The matrices U and V are unitary matrices of the left and right singular vectors of matrix A, and S is a diagonal matrix with singular values σi of A. Observe that the NCI index is a characteristic property of the corresponding document-entity matrix as a result of it is calculated from its singular values σi.

As a result of the number of documents adjustments each day, whereas the number of entities stays constant, all NCI indices in our analyses are normalised by dividing them by the number documents in the corpus, m.

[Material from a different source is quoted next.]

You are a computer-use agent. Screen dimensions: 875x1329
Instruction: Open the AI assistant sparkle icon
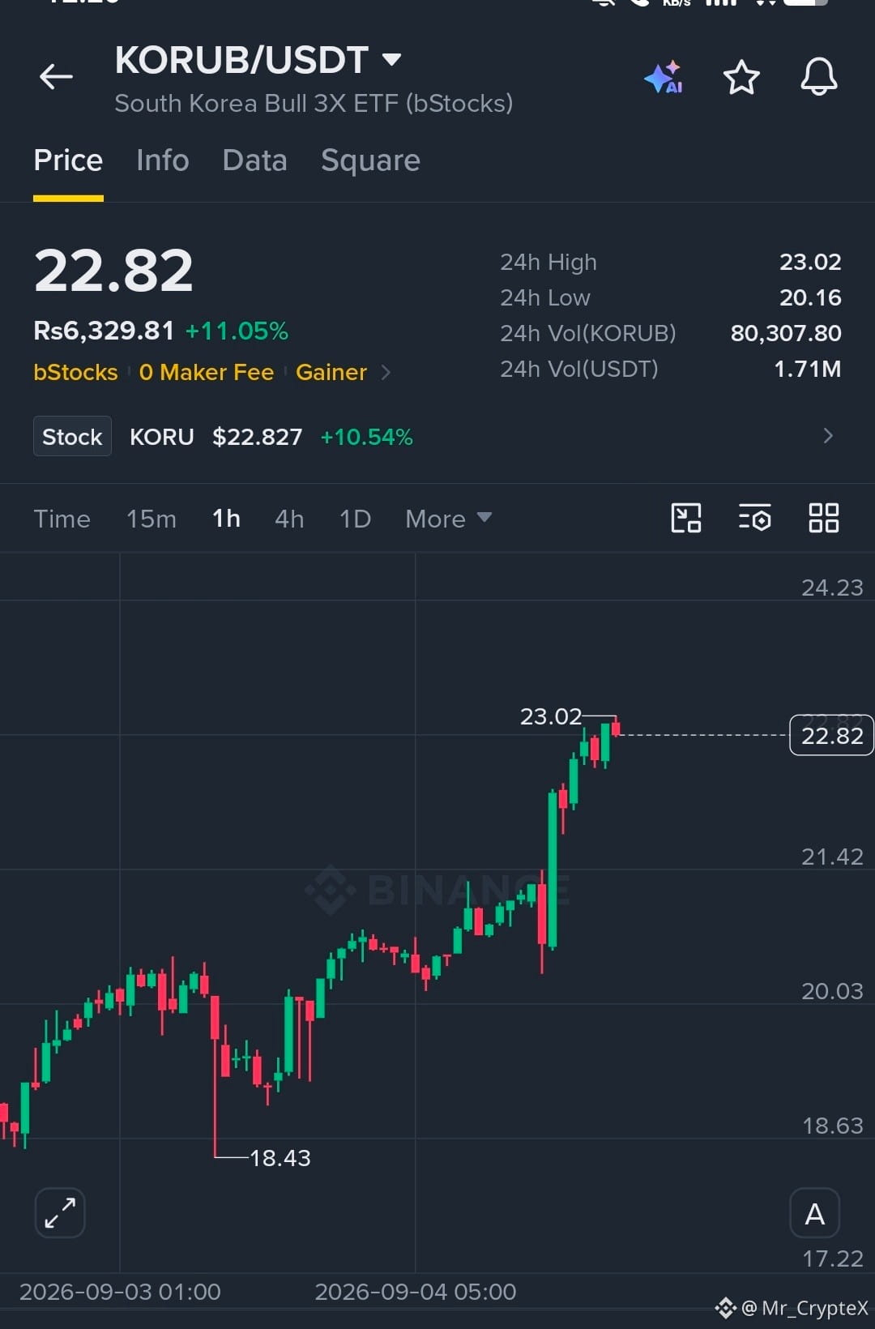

We've statistically confirmed that the NCI is significantly above the level of fluctuations of the cohesiveness random null model (see Section 2 of the Supplementary Data ).

We adopt the terminology from 9 and treat our news-primarily based indicators (NCI variants and entity incidence) as indicators of the data supply in online media, whereas volumes of Google search queries are treated as indicators of knowledge demand.

Data supply indicators: cohesiveness index primarily based on all the news from NewStream (NCI), cohesiveness index primarily based only on filtered financial news from NewStream (NCI-financial), whole entity occurrences primarily based on the combination from all news documents and whole entity occurrences primarily based on strictly financial documents from NewStream.

Deciding on financial documents also improves the correlation with other financial indices as shown in Figure 5 For more details concerning the number of financial documents and how it affects correlations with several other indices, see Section 3 of the Supplementary Data.